Erdoğan Demirören ağabeyin ardından söylenecek, yazılacak çok şey var.
25 yıllık bir dostluğun her yaşanmışlığına ait tüm sayfalar adeta kentin her yerinden sanki bir deli rüzgâr ve bir fırtına getiriyor aklımıza.
Şair Attilâ İlhan’ın
“Paldır küldür yıkılır bulutlar
Gökyüzünde anlaşılmaz bir heybet
O eski, o eski heyecan ölür
An gelir biter muhabbet
Şarkılar susar, heves kalmaz
Şataraban ölür” diyerek dile getirdiği mısralarındaki hüznü, acıyı ve o anı, yaşayınca daha iyi anlıyor insan bulutların paldır küldür nasıl yıkıldığını...

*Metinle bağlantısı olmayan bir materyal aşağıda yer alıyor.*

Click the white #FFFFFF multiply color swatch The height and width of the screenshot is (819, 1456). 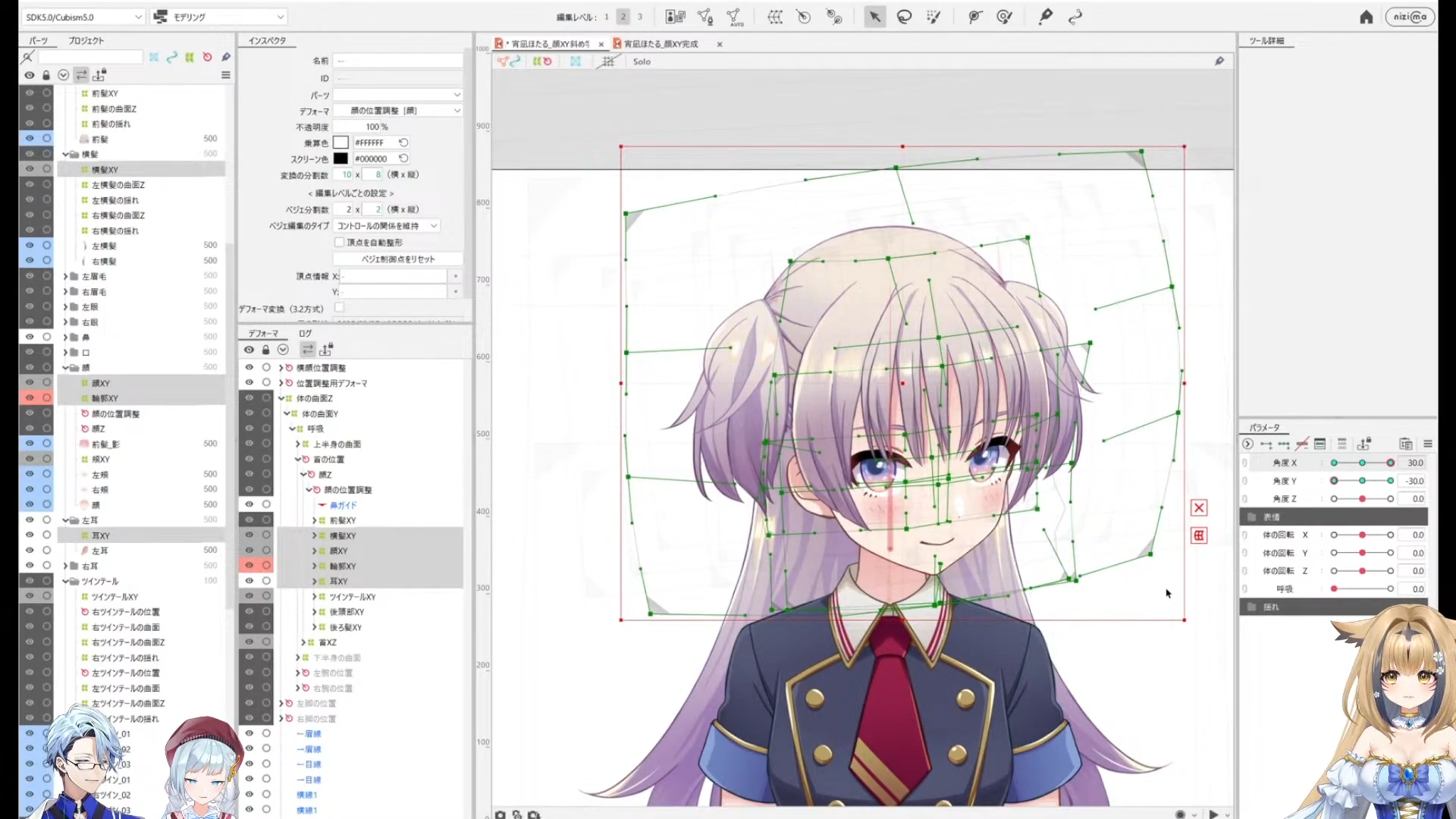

Ve şarkıların nasıl sustuğunu...
***
Ve yine Attilâ İlhan’ın;
“An gelir;
Ömrünün hırsızıdır
Her ölen pişman ölür
Hep yanlış anlaşılmıştır
Hayalleri yasaklanmış
An gelir şimşek yalar
Masmavi dehşetiyle siyaset meydanını
Direkler çatırdar yalnızlıktan” dediği gibi, biz de geçmişindeki, etrafındaki, uzağındaki ömrünün hırsızlarını da tanımış veya dinlemiş biri olarak diyebiliyoruz ki an geliyor herkes ölüyor işte.
***
O ölüm anı gelince her şeyin sona erdiğini, hayat defterinin ölümle kapandığını ve bir daha kimsenin yüzünü kimsenin görmeyeceğini düşünerek yaşayan ömür hırsızları, bilmelidir ki dünyada milyarlarca insanı eğlendiren, güldüren şatarabanlar daima çok bulunur ama onlar da ölür...
Ve hesap gününde yaşanan her anın bir bedeli var.

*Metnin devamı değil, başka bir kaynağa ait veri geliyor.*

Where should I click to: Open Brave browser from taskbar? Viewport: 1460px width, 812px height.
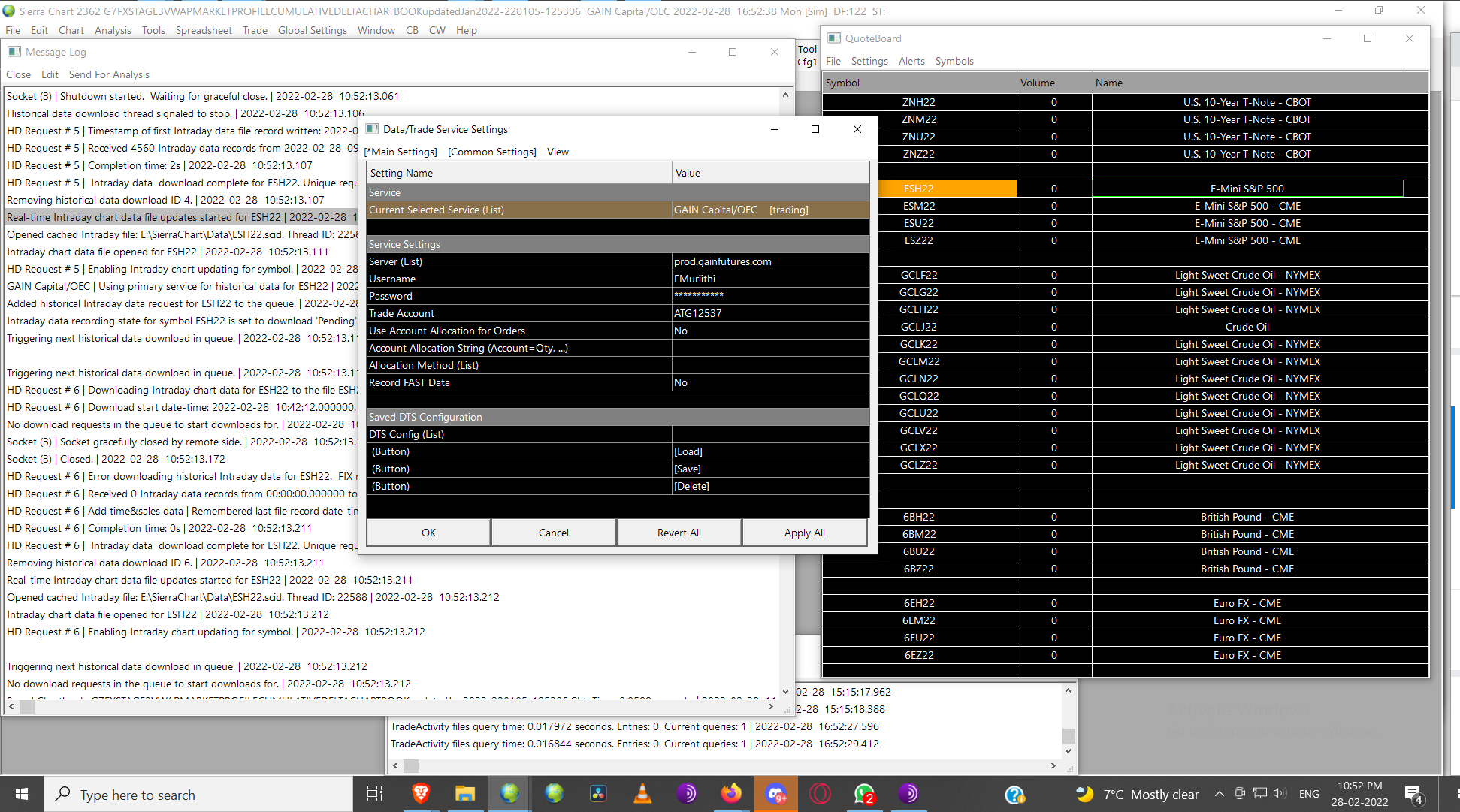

Dünyada her başarısının bedelini ağır ödeyerek bulunduğu noktaya gelen Erdoğan Bey, sürekli “Matematiğin, huzurun olmadığı yerlere demokrasiyi götürsen ne olur ki” diyerek ülkemizdeki her güzelliğin, huzurun, barışın birlik ve beraberlikten ve bir arada yaşamaktan geçtiğini söylerdi...
Asıl şatarabanlar düşünsün...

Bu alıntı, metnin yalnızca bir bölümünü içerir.